Because of his refusal to be drafted, Blanc was also not one of the soldiers sent, two days later, on the holy Sabbath day, to confiscate the emergency tents the residents had received from humanitarian organizations. And he’s not getting the efficient indoctrination course in which soldiers learn that Palestinians, those sneaky bastards, are disrupting the way of the world by encroaching on fire drill areas. In any case, they have homes in Area A; what the hell are they doing in Area C in the first place?
Blanc will also not hear the other learned explanations the youthful soldiers will hear before being sent to demolish, trample and aim weapons. He won’t hear the explanations of commanding officers who will, on the basis of detailed planning and with the endorsement of the High Court, send their soldiers on missions to destroy Bedouin encampments on the eastern outskirts of Jerusalem. He won’t participate in putting the Bedouin on trucks heading for the third or fourth exile (since being evicted from the Negev in the 1950s) that the Civil Administration is plotting for them.
He won’t hear that it’s for their own good because there they’ll be allowed to have those things denied to them now: running water, electricity, a school. He won’t hear that they’re too close to the highway, that their tents are illegal. He won’t see the other soldiers nodding in agreement, who’ll then be sent to guard the Jewish settlements in the West Bank that are equally close to the highway, and to hang out and joke with the residents of the thriving outposts in the same three locations where an eviction is being cooked up and served at this very moment.
The training in the southern Hebron Hills and the acts of destruction in the northern part of the Jordan Valley all occurred during the election campaign and therefore didn’t make the headlines in Israeli papers. But, seriously, who am I kidding? Most of our free press don’t see any of this as newsworthy. So the lower their ratings − that is, the more the news-consuming public demonstrates its lack of desire and obligation to know these facts − the more I’ll continue to write about them.

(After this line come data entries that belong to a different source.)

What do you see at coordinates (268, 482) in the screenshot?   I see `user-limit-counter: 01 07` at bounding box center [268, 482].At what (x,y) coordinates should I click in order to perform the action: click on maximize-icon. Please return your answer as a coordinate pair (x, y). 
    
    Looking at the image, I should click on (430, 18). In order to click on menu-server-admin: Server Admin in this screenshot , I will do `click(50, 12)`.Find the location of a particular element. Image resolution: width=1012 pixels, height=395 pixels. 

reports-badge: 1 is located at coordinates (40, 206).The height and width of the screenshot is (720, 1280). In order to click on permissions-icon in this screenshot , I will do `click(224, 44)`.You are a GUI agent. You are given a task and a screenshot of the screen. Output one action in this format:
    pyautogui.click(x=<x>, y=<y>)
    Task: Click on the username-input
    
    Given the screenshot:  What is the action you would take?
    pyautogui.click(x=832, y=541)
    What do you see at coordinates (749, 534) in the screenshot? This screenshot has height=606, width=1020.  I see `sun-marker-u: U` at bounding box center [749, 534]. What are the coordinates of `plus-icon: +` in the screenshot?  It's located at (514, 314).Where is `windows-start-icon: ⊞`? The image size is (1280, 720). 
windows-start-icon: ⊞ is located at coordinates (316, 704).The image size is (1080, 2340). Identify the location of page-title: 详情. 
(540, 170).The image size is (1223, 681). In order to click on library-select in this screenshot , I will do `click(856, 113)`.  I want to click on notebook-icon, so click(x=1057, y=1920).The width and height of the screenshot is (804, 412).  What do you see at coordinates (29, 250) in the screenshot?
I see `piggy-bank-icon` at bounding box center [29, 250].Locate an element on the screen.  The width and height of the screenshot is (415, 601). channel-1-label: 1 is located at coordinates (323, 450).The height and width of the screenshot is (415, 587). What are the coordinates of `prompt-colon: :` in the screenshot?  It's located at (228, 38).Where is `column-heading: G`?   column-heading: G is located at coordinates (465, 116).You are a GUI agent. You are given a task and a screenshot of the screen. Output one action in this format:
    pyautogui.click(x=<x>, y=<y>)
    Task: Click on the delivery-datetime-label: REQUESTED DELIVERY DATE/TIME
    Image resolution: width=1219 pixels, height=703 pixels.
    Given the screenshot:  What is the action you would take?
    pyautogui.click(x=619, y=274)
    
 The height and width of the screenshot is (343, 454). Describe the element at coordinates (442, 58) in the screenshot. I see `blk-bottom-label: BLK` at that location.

Neither military training areas nor concern for the Bedouin and their herding communities interest the officers commanding the destruction for which they are responsible. What they are concerned with is the meta-trend of annexing the southern Hebron Hills to Israel, creating Jewish contiguity from Ma’aleh Adumim to Jerusalem without any Bedouin tents spoiling the view, and merging the occupied northern Jordan Valley area with the Israeli kibbutzim and moshavim of the Beit She’an Valley.
So why is Blanc taking the easy way out? Because he refuses to be like other people in their early 20s who’ve destroyed a tent, terrified a child and evicted a family, who’ll wake up at the age of 24 and run to unburden their broken hearts to Breaking the Silence. And he won’t be among those who, after their military discharge, will try to drown their memories with psychedelics in India or South American escapades hairy enough to induce heart attacks in their parents.
And he apparently won’t be part of the majority, who will continue to live perfectly happily with what they did, who will complain at Friday night dinners about “how much the Arabs hate us − you can see it in their eyes,” and listen avidly for every report from our own free press about a stabbing, a group of stone throwers and the third intifada.